A sua volta, l’Amministrazione competente con la circolare GDAP 0219217 – 2007, riguardante “Uso dei tatuaggi del personale del Corpo di Polizia Penitenziaria” ha rilevato che, alla luce della predetta normativa, “non costituisce causa di inidoneità, sia all’ingresso che alla permanenza nel Corpo, l’esistenza di tatuaggi che siano coperti dall’uniforme, sia essa invernale che estiva, maschile o femminile (salvo il caso disciplinato dal citato articolo123, comma 1, lett.c) , d.lvo 443/1992: presenza di tatuaggi deturpanti o indici di personalità abnorme riscontrata in sede di assunzione)”.

Dalla lettura della predetta disposizione e dell’interpretazione amministrativa emerge che «il presupposto di fatto costituito dalla presenza di tatuaggi è, di per sé, circostanza neutra, che acquista tuttavia una sua specifica valenza ai fini della esclusione dall’arruolamento quando essi siano collocati “sulle parti del corpo non coperte dall’uniforme”, ovvero siano per natura o sede “deturpanti” o “indice di personalità abnorme”».

La decisione

Nel caso in esame, l’esclusione della ricorrente era stata motivata dall’Amministrazione in considerazione, appunto, di “tatuaggio esimente per sede”. In realtà, come era stato accertato dalla allegata documentazione, il tatuaggio era in corso di rimozione e quindi assimilabile a una cicatrice.

L’atto gravato, come rilevato da parte ricorrente, risultava pertanto carente di motivazione sotto il profilo della mancata adesione della fattispecie esaminata ai parametri normativi, che costituisce uno degli elementi obbligatori della motivazione (ai sensi dell’articolo 3 della legge 7 agosto 1990, n. 241), specie per gli atti espressione di discrezionalità tecnica, come quello impugnato.

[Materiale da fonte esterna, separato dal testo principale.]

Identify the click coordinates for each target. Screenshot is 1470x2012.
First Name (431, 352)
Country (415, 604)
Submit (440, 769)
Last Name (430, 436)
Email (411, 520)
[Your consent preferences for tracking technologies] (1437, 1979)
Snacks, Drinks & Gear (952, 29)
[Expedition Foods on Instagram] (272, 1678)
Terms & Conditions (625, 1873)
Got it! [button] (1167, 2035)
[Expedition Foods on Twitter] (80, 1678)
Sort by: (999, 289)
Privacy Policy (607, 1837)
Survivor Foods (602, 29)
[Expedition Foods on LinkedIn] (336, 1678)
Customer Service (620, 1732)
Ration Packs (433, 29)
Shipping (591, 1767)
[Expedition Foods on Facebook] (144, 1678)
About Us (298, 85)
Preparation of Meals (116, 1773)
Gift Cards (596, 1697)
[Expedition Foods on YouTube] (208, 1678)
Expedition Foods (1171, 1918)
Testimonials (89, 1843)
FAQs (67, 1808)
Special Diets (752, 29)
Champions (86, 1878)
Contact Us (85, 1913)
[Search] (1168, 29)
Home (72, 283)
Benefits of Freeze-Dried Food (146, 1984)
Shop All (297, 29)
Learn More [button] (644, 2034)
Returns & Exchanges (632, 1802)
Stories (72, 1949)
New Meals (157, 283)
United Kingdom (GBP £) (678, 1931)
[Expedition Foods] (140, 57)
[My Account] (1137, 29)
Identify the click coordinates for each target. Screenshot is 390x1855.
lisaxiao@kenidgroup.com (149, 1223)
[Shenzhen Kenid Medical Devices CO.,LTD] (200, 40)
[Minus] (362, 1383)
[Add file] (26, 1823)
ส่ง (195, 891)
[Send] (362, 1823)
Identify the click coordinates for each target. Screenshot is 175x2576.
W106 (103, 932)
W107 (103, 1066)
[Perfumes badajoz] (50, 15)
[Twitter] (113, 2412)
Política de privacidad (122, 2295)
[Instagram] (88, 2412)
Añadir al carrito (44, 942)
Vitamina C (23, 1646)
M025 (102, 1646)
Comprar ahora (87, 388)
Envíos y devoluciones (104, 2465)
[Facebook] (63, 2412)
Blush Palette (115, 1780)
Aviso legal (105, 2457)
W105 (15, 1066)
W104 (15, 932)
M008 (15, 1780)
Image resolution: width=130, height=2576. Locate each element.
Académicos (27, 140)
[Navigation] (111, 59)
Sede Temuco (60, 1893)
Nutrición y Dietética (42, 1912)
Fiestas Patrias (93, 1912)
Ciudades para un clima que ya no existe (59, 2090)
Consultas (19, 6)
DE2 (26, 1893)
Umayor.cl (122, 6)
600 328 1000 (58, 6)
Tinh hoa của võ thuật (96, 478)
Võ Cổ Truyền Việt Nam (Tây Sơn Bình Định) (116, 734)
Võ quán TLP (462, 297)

Tra l’altro la giurisprudenza è ormai concorde nel ritenere che “la non immediata percepibilità visiva della presenza di un tatuaggio non consente di ritenere che la sua presenza risulti in contrasto con il prototipo di figura istituzionale, il che rende irragionevole e sproporzionata, rispetto alle finalità presidiate dalla disciplina di riferimento, l’esclusione della ricorrente dal concorso” (Tar Lazio, Roma, sez. I Bis, 21 agosto 2017, n. 9346).